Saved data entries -
# # # # # # #
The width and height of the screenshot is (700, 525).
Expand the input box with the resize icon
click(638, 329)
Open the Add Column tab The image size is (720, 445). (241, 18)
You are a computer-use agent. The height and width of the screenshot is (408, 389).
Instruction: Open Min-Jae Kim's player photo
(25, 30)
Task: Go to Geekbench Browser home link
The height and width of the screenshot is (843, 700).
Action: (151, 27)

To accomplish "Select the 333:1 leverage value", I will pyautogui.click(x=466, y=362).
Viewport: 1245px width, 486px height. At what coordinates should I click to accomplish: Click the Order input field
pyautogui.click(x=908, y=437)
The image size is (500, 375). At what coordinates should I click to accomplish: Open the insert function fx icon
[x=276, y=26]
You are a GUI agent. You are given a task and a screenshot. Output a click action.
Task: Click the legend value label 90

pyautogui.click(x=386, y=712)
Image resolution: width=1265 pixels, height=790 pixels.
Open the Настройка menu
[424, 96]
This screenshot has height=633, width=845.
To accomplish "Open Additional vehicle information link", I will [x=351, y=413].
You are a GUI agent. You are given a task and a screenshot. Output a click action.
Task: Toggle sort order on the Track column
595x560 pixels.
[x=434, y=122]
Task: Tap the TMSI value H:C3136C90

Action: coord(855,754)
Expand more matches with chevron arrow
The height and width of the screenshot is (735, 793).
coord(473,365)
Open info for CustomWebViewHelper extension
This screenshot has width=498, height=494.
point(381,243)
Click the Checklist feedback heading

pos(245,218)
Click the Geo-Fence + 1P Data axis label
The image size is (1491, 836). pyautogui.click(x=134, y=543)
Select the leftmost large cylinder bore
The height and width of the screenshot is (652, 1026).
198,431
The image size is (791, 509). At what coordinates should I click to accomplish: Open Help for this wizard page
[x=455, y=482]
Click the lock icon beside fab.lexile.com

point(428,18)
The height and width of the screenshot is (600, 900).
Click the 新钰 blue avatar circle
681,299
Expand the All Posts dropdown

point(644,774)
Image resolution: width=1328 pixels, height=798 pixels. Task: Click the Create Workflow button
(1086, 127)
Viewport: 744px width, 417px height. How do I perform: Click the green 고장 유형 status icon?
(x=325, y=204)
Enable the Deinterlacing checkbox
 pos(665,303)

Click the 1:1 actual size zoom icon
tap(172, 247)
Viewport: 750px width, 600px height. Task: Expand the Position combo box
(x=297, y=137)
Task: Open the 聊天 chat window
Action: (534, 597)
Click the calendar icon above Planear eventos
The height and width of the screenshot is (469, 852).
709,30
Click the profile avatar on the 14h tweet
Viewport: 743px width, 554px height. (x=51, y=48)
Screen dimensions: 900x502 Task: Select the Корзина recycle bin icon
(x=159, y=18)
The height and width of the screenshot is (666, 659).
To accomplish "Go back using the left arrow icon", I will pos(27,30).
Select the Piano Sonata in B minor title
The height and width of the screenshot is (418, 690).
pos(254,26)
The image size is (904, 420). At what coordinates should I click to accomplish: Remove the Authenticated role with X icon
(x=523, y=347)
# # # # # # #
Retype all the records above without changing a word.

Exercise response -
The width and height of the screenshot is (700, 525).
Expand the input box with the resize icon
click(638, 329)
Open the Add Column tab The image size is (720, 445). (241, 18)
You are a computer-use agent. The height and width of the screenshot is (408, 389).
Instruction: Open Min-Jae Kim's player photo
(25, 30)
Task: Go to Geekbench Browser home link
The height and width of the screenshot is (843, 700).
Action: (151, 27)

To accomplish "Select the 333:1 leverage value", I will pyautogui.click(x=466, y=362).
Viewport: 1245px width, 486px height. At what coordinates should I click to accomplish: Click the Order input field
pyautogui.click(x=908, y=437)
The image size is (500, 375). At what coordinates should I click to accomplish: Open the insert function fx icon
[x=276, y=26]
You are a GUI agent. You are given a task and a screenshot. Output a click action.
Task: Click the legend value label 90

pyautogui.click(x=386, y=712)
Image resolution: width=1265 pixels, height=790 pixels.
Open the Настройка menu
[424, 96]
This screenshot has height=633, width=845.
To accomplish "Open Additional vehicle information link", I will [x=351, y=413].
You are a GUI agent. You are given a task and a screenshot. Output a click action.
Task: Toggle sort order on the Track column
595x560 pixels.
[x=434, y=122]
Task: Tap the TMSI value H:C3136C90

Action: coord(855,754)
Expand more matches with chevron arrow
The height and width of the screenshot is (735, 793).
coord(473,365)
Open info for CustomWebViewHelper extension
This screenshot has width=498, height=494.
point(381,243)
Click the Checklist feedback heading

pos(245,218)
Click the Geo-Fence + 1P Data axis label
The image size is (1491, 836). pyautogui.click(x=134, y=543)
Select the leftmost large cylinder bore
The height and width of the screenshot is (652, 1026).
198,431
The image size is (791, 509). At what coordinates should I click to accomplish: Open Help for this wizard page
[x=455, y=482]
Click the lock icon beside fab.lexile.com

point(428,18)
The height and width of the screenshot is (600, 900).
Click the 新钰 blue avatar circle
681,299
Expand the All Posts dropdown

point(644,774)
Image resolution: width=1328 pixels, height=798 pixels. Task: Click the Create Workflow button
(1086, 127)
Viewport: 744px width, 417px height. How do I perform: Click the green 고장 유형 status icon?
(x=325, y=204)
Enable the Deinterlacing checkbox
 pos(665,303)

Click the 1:1 actual size zoom icon
tap(172, 247)
Viewport: 750px width, 600px height. Task: Expand the Position combo box
(x=297, y=137)
Task: Open the 聊天 chat window
Action: (534, 597)
Click the calendar icon above Planear eventos
The height and width of the screenshot is (469, 852).
709,30
Click the profile avatar on the 14h tweet
Viewport: 743px width, 554px height. (x=51, y=48)
Screen dimensions: 900x502 Task: Select the Корзина recycle bin icon
(x=159, y=18)
The height and width of the screenshot is (666, 659).
To accomplish "Go back using the left arrow icon", I will pos(27,30).
Select the Piano Sonata in B minor title
The height and width of the screenshot is (418, 690).
pos(254,26)
The image size is (904, 420). At what coordinates should I click to accomplish: Remove the Authenticated role with X icon
(x=523, y=347)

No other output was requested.